How complex systems fail: Lessons from Boeing’s 737 MAX 8 crashes – Part II

Monday 11 March 2024

In Part I, Dr Sean Brady of Brady Heywood examined complex systems; the sand pile model; and Boeing, Airbus and the A32neo.

Developing the 737 Max 8

The original Boeing 737 was launched in January 1967. By 1988, it was flown by more than 137 operators worldwide and described as the ‘unsung prodigy’ of the Boeing family.

It would also form the basis of the 737 MAX 8: Boeing planned to take the existing plane, replace the engines with more fuel-efficient ones, and bring them forward on the wings.

A critical decision made early in the MAX’s development was that Boeing wanted pilots already trained on the existing 737 to be able to fly the MAX with no additional simulator training.

Training is a significant cost for airlines: simulators cost about $15m each, pilots have to be taken out of service, and the training itself costs hundreds of dollars per hour. (Training, wages, and maintenance costs amount to 20% of the overall costs of running an airline – more than is spent on fuel.)

If Boeing could put a new plane on the market without requiring pilots to undertake additional simulator training, it would give it a massive advantage. But to achieve this, it had to ensure it could modify the existing 737 and not add any new functionality that would change the handling or operation of the aircraft.

To understand the environment in which the development of this aircraft occurred, we need to look at Boeing’s history and the dramatic changes it went through from 1997 onwards.

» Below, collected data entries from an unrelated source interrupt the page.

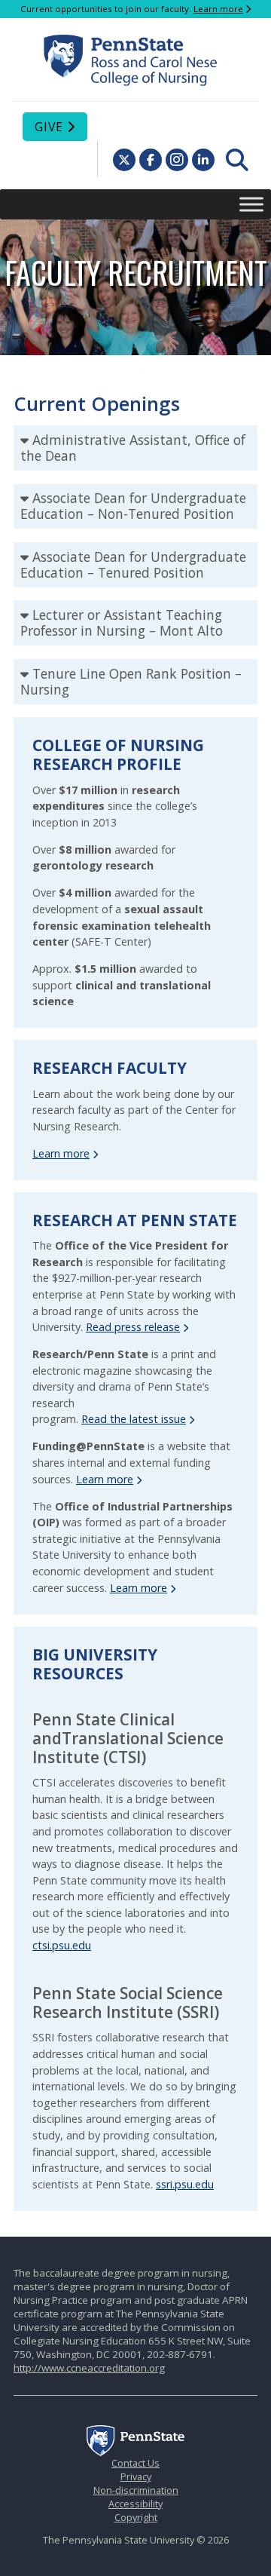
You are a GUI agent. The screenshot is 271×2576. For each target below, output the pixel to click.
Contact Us (135, 2463)
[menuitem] (237, 160)
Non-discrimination (135, 2490)
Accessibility (135, 2503)
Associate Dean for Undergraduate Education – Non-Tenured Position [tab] (133, 506)
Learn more (218, 8)
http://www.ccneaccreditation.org (89, 2368)
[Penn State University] (135, 2452)
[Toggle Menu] (251, 204)
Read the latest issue (133, 1419)
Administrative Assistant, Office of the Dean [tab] (132, 448)
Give (49, 126)
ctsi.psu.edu (61, 1945)
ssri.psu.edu (185, 2184)
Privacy (135, 2476)
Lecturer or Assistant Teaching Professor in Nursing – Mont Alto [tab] (121, 622)
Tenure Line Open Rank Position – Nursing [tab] (131, 681)
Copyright (135, 2517)
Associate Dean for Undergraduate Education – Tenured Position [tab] (133, 564)
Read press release (133, 1327)
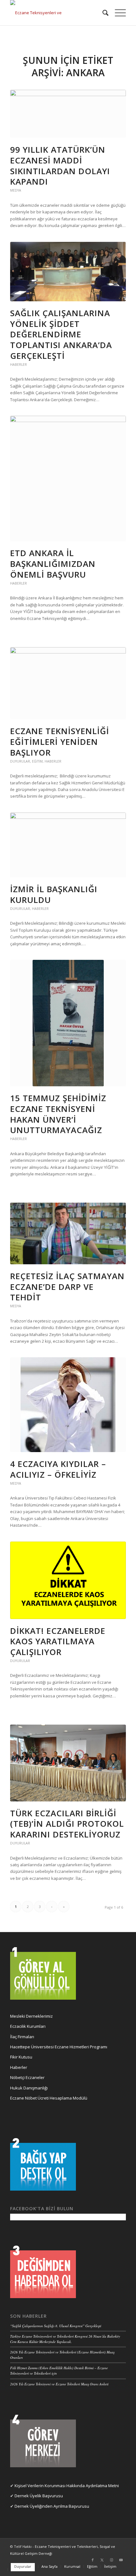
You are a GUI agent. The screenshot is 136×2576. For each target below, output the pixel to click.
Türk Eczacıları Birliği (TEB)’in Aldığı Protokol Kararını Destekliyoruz (67, 1823)
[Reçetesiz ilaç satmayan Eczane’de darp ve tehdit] (68, 1233)
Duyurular (20, 761)
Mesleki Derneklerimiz (31, 2016)
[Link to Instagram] (111, 2560)
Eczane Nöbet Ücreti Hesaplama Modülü (48, 2098)
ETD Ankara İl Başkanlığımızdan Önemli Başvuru (53, 563)
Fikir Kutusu (21, 2057)
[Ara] (102, 12)
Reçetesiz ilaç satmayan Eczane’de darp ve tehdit (67, 1286)
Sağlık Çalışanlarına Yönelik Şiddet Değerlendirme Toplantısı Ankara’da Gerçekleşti (61, 334)
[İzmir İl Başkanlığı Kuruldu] (68, 845)
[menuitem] (102, 12)
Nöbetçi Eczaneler (27, 2077)
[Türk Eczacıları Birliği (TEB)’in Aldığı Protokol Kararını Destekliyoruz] (68, 1763)
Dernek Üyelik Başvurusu (39, 2496)
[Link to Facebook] (92, 2560)
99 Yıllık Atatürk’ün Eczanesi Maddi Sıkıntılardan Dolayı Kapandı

The company was founded in 1916. By 1944 it had a workforce of 50,000 people, and by the 1960s, this had jumped to 142,400. It was all about producing high-quality, safe planes and had a saying, “we hire engineers and other people”.

At meetings, designers were encouraged to fight loudly for what they wanted on the planes to make them safer. But in 1997, it merged with McDonnell Douglas – a company much more cut-throat when it came to cost-cutting.

As the McDonnell Douglas executives spread throughout the organisation, their approach to building planes began to dominate how Boeing operated. The infiltration was described as ‘hunter killer assassins’ being let loose on a room full of engineers.

The organisation started to change – in many ways, a microcosm of the Jack Welch-inspired culture of the times. Cost-cutting and a return on shareholder investment seemed more important than producing quality aircraft. Engineering views took a back seat.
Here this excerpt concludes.